Start of Records provided

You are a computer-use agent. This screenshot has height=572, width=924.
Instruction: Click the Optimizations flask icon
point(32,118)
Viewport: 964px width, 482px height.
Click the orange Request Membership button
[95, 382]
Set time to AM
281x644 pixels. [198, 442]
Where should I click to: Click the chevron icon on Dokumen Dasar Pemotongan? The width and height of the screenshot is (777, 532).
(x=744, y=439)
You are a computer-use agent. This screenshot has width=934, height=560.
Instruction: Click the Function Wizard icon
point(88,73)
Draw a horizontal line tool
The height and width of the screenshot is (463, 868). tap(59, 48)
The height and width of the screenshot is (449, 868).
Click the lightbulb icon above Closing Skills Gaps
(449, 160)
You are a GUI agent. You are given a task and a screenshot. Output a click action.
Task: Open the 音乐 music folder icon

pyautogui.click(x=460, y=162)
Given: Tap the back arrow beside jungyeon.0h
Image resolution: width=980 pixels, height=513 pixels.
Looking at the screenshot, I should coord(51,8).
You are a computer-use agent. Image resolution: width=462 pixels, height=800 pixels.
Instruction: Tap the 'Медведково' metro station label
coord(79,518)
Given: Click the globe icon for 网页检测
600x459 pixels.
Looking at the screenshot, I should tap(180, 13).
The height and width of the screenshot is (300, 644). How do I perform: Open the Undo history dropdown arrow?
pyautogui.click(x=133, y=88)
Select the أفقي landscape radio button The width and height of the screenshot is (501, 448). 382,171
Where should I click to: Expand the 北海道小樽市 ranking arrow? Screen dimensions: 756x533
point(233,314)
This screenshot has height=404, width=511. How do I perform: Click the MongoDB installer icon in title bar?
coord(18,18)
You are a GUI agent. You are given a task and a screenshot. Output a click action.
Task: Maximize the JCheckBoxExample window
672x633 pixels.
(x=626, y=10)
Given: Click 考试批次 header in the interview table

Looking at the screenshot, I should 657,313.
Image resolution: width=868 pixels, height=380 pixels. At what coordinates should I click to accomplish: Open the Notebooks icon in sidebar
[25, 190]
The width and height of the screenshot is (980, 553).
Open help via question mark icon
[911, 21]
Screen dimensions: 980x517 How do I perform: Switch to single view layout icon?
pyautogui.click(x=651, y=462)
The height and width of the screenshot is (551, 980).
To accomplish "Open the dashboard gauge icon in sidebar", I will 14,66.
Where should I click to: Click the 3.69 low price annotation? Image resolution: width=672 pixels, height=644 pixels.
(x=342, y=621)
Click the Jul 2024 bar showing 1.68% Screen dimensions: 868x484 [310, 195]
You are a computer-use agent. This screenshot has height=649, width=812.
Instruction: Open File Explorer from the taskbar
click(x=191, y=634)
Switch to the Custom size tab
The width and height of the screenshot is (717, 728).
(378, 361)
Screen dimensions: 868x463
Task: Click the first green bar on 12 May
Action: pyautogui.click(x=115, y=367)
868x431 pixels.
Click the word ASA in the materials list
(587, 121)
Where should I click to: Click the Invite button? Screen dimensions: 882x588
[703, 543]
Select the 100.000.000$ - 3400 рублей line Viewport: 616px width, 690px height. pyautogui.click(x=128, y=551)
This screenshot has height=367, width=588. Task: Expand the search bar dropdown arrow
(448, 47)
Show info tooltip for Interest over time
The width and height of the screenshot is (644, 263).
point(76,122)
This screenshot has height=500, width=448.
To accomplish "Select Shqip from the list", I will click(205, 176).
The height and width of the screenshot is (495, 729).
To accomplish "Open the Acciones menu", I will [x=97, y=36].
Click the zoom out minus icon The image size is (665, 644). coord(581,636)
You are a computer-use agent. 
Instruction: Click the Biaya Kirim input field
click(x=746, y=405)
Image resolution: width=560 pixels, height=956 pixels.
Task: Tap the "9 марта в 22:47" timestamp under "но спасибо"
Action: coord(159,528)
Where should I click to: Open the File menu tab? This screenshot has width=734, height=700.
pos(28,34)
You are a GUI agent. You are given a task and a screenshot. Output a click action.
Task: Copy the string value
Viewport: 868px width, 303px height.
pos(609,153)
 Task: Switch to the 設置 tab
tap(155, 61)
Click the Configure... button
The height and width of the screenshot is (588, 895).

End of Records provided

One figure is all that is needed: the number of lines above in which the word "Select" appears.

3